_Exercise requirements:_ The expected output is every entry, repeated word for word.

_Provided entries:_
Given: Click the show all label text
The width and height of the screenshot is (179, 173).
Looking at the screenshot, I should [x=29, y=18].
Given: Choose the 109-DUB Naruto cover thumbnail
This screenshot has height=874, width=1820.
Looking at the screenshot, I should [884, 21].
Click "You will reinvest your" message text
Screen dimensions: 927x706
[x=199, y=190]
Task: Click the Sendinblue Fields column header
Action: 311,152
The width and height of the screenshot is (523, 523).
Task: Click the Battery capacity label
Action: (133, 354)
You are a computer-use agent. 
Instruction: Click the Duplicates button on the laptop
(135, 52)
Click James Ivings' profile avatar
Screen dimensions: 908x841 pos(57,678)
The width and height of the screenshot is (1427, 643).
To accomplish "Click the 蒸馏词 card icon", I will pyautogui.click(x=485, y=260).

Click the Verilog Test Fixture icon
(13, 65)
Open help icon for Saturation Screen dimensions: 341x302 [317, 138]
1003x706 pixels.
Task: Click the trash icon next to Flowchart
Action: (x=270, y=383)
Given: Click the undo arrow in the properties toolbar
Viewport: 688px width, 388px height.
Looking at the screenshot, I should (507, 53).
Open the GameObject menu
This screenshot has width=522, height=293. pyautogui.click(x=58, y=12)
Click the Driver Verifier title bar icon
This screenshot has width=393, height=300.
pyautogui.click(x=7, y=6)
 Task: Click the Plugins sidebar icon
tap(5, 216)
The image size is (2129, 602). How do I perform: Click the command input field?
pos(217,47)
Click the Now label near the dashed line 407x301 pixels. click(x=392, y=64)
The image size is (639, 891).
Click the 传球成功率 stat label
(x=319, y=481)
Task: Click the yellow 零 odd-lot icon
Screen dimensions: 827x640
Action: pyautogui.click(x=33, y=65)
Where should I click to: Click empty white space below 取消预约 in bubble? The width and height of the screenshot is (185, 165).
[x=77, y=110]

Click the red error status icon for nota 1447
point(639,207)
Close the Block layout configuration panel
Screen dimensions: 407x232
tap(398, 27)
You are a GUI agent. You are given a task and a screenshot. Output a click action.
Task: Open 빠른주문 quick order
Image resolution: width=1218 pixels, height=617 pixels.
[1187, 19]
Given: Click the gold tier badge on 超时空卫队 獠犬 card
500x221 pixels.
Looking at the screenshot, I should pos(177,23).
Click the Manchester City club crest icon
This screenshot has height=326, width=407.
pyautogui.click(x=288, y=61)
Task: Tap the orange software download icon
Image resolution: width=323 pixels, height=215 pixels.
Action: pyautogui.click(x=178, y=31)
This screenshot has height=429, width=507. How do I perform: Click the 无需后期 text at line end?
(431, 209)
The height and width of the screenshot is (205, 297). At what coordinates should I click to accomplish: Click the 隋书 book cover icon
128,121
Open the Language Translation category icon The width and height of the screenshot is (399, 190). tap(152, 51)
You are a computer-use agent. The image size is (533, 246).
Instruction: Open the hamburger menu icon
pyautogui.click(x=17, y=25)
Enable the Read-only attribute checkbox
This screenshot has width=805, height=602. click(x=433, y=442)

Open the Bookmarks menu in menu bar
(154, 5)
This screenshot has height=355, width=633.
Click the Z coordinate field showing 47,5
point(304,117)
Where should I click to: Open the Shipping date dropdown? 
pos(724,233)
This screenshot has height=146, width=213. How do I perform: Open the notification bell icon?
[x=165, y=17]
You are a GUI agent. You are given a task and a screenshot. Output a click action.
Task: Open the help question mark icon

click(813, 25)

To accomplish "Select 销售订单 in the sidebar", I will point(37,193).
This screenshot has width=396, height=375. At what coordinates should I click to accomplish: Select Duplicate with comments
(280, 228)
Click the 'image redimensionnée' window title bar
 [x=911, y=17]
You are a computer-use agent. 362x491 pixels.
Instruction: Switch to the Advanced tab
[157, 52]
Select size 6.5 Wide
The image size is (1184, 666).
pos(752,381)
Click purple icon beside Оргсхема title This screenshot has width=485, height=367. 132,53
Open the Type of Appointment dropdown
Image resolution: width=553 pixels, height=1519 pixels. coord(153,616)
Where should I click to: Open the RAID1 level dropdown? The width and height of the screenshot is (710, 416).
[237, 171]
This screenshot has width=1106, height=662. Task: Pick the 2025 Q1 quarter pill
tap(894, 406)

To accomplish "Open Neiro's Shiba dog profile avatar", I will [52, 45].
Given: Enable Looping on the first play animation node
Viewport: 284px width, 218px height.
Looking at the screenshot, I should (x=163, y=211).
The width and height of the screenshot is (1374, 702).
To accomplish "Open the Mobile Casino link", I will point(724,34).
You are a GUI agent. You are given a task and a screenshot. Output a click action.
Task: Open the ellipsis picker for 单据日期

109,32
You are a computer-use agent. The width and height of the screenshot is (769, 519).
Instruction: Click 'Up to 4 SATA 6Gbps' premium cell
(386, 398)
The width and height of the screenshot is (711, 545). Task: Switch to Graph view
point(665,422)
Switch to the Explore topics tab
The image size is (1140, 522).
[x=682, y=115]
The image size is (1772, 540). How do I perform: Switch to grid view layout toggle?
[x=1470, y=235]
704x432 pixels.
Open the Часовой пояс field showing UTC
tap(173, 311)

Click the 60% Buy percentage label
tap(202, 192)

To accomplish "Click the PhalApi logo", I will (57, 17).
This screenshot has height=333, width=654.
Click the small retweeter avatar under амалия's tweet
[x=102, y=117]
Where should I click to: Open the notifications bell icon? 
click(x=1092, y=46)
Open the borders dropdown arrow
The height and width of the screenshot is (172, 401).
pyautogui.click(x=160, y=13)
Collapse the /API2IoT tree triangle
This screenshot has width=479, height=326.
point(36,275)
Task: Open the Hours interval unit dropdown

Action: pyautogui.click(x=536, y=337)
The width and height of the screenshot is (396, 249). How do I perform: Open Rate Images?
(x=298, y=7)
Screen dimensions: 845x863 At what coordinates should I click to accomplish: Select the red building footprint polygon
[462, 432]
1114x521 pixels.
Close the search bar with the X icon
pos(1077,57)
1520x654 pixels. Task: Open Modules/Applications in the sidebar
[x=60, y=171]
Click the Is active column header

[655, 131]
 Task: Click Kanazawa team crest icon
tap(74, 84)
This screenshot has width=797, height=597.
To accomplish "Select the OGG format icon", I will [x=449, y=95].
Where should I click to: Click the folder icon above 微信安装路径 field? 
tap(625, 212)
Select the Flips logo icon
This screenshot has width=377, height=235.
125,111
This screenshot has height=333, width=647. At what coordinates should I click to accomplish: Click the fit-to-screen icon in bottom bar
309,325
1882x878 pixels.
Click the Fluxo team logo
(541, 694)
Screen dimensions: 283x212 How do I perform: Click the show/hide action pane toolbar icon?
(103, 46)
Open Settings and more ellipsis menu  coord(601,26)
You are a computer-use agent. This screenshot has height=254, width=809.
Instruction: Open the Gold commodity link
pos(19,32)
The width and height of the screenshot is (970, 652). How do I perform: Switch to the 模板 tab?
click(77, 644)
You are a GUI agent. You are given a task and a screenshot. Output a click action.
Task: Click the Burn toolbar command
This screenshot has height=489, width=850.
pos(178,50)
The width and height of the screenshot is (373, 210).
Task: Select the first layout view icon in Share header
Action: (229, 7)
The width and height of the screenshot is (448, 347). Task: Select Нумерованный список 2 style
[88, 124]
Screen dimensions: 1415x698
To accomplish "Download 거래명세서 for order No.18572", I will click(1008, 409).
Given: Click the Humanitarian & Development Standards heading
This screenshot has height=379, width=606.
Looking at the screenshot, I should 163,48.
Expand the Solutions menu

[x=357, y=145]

_Worked solution:_
Given: Click the show all label text
The width and height of the screenshot is (179, 173).
Looking at the screenshot, I should [x=29, y=18].
Given: Choose the 109-DUB Naruto cover thumbnail
This screenshot has height=874, width=1820.
Looking at the screenshot, I should [884, 21].
Click "You will reinvest your" message text
Screen dimensions: 927x706
[x=199, y=190]
Task: Click the Sendinblue Fields column header
Action: 311,152
The width and height of the screenshot is (523, 523).
Task: Click the Battery capacity label
Action: (133, 354)
You are a computer-use agent. 
Instruction: Click the Duplicates button on the laptop
(135, 52)
Click James Ivings' profile avatar
Screen dimensions: 908x841 pos(57,678)
The width and height of the screenshot is (1427, 643).
To accomplish "Click the 蒸馏词 card icon", I will pyautogui.click(x=485, y=260).

Click the Verilog Test Fixture icon
(13, 65)
Open help icon for Saturation Screen dimensions: 341x302 [317, 138]
1003x706 pixels.
Task: Click the trash icon next to Flowchart
Action: (x=270, y=383)
Given: Click the undo arrow in the properties toolbar
Viewport: 688px width, 388px height.
Looking at the screenshot, I should (507, 53).
Open the GameObject menu
This screenshot has width=522, height=293. pyautogui.click(x=58, y=12)
Click the Driver Verifier title bar icon
This screenshot has width=393, height=300.
pyautogui.click(x=7, y=6)
 Task: Click the Plugins sidebar icon
tap(5, 216)
The image size is (2129, 602). How do I perform: Click the command input field?
pos(217,47)
Click the Now label near the dashed line 407x301 pixels. click(x=392, y=64)
The image size is (639, 891).
Click the 传球成功率 stat label
(x=319, y=481)
Task: Click the yellow 零 odd-lot icon
Screen dimensions: 827x640
Action: pyautogui.click(x=33, y=65)
Where should I click to: Click empty white space below 取消预约 in bubble? The width and height of the screenshot is (185, 165).
[x=77, y=110]

Click the red error status icon for nota 1447
point(639,207)
Close the Block layout configuration panel
Screen dimensions: 407x232
tap(398, 27)
You are a GUI agent. You are given a task and a screenshot. Output a click action.
Task: Open 빠른주문 quick order
Image resolution: width=1218 pixels, height=617 pixels.
[1187, 19]
Given: Click the gold tier badge on 超时空卫队 獠犬 card
500x221 pixels.
Looking at the screenshot, I should pos(177,23).
Click the Manchester City club crest icon
This screenshot has height=326, width=407.
pyautogui.click(x=288, y=61)
Task: Tap the orange software download icon
Image resolution: width=323 pixels, height=215 pixels.
Action: pyautogui.click(x=178, y=31)
This screenshot has height=429, width=507. How do I perform: Click the 无需后期 text at line end?
(431, 209)
The height and width of the screenshot is (205, 297). At what coordinates should I click to accomplish: Click the 隋书 book cover icon
128,121
Open the Language Translation category icon The width and height of the screenshot is (399, 190). tap(152, 51)
You are a computer-use agent. The image size is (533, 246).
Instruction: Open the hamburger menu icon
pyautogui.click(x=17, y=25)
Enable the Read-only attribute checkbox
This screenshot has width=805, height=602. click(x=433, y=442)

Open the Bookmarks menu in menu bar
(154, 5)
This screenshot has height=355, width=633.
Click the Z coordinate field showing 47,5
point(304,117)
Where should I click to: Open the Shipping date dropdown? 
pos(724,233)
This screenshot has height=146, width=213. How do I perform: Open the notification bell icon?
[x=165, y=17]
You are a GUI agent. You are given a task and a screenshot. Output a click action.
Task: Open the help question mark icon

click(813, 25)

To accomplish "Select 销售订单 in the sidebar", I will point(37,193).
This screenshot has width=396, height=375. At what coordinates should I click to accomplish: Select Duplicate with comments
(280, 228)
Click the 'image redimensionnée' window title bar
 [x=911, y=17]
You are a computer-use agent. 362x491 pixels.
Instruction: Switch to the Advanced tab
[157, 52]
Select size 6.5 Wide
The image size is (1184, 666).
pos(752,381)
Click purple icon beside Оргсхема title This screenshot has width=485, height=367. 132,53
Open the Type of Appointment dropdown
Image resolution: width=553 pixels, height=1519 pixels. coord(153,616)
Where should I click to: Open the RAID1 level dropdown? The width and height of the screenshot is (710, 416).
[237, 171]
This screenshot has width=1106, height=662. Task: Pick the 2025 Q1 quarter pill
tap(894, 406)

To accomplish "Open Neiro's Shiba dog profile avatar", I will [52, 45].
Given: Enable Looping on the first play animation node
Viewport: 284px width, 218px height.
Looking at the screenshot, I should (x=163, y=211).
The width and height of the screenshot is (1374, 702).
To accomplish "Open the Mobile Casino link", I will point(724,34).
You are a GUI agent. You are given a task and a screenshot. Output a click action.
Task: Open the ellipsis picker for 单据日期

109,32
You are a computer-use agent. The width and height of the screenshot is (769, 519).
Instruction: Click 'Up to 4 SATA 6Gbps' premium cell
(386, 398)
The width and height of the screenshot is (711, 545). Task: Switch to Graph view
point(665,422)
Switch to the Explore topics tab
The image size is (1140, 522).
[x=682, y=115]
The image size is (1772, 540). How do I perform: Switch to grid view layout toggle?
[x=1470, y=235]
704x432 pixels.
Open the Часовой пояс field showing UTC
tap(173, 311)

Click the 60% Buy percentage label
tap(202, 192)

To accomplish "Click the PhalApi logo", I will (57, 17).
This screenshot has height=333, width=654.
Click the small retweeter avatar under амалия's tweet
[x=102, y=117]
Where should I click to: Open the notifications bell icon? 
click(x=1092, y=46)
Open the borders dropdown arrow
The height and width of the screenshot is (172, 401).
pyautogui.click(x=160, y=13)
Collapse the /API2IoT tree triangle
This screenshot has width=479, height=326.
point(36,275)
Task: Open the Hours interval unit dropdown

Action: pyautogui.click(x=536, y=337)
The width and height of the screenshot is (396, 249). How do I perform: Open Rate Images?
(x=298, y=7)
Screen dimensions: 845x863 At what coordinates should I click to accomplish: Select the red building footprint polygon
[462, 432]
1114x521 pixels.
Close the search bar with the X icon
pos(1077,57)
1520x654 pixels. Task: Open Modules/Applications in the sidebar
[x=60, y=171]
Click the Is active column header

[655, 131]
 Task: Click Kanazawa team crest icon
tap(74, 84)
This screenshot has width=797, height=597.
To accomplish "Select the OGG format icon", I will [x=449, y=95].
Where should I click to: Click the folder icon above 微信安装路径 field? 
tap(625, 212)
Select the Flips logo icon
This screenshot has width=377, height=235.
125,111
This screenshot has height=333, width=647. At what coordinates should I click to accomplish: Click the fit-to-screen icon in bottom bar
309,325
1882x878 pixels.
Click the Fluxo team logo
(541, 694)
Screen dimensions: 283x212 How do I perform: Click the show/hide action pane toolbar icon?
(103, 46)
Open Settings and more ellipsis menu  coord(601,26)
You are a computer-use agent. This screenshot has height=254, width=809.
Instruction: Open the Gold commodity link
pos(19,32)
The width and height of the screenshot is (970, 652). How do I perform: Switch to the 模板 tab?
click(77, 644)
You are a GUI agent. You are given a task and a screenshot. Output a click action.
Task: Click the Burn toolbar command
This screenshot has height=489, width=850.
pos(178,50)
The width and height of the screenshot is (373, 210).
Task: Select the first layout view icon in Share header
Action: (229, 7)
The width and height of the screenshot is (448, 347). Task: Select Нумерованный список 2 style
[88, 124]
Screen dimensions: 1415x698
To accomplish "Download 거래명세서 for order No.18572", I will click(1008, 409).
Given: Click the Humanitarian & Development Standards heading
This screenshot has height=379, width=606.
Looking at the screenshot, I should 163,48.
Expand the Solutions menu

[x=357, y=145]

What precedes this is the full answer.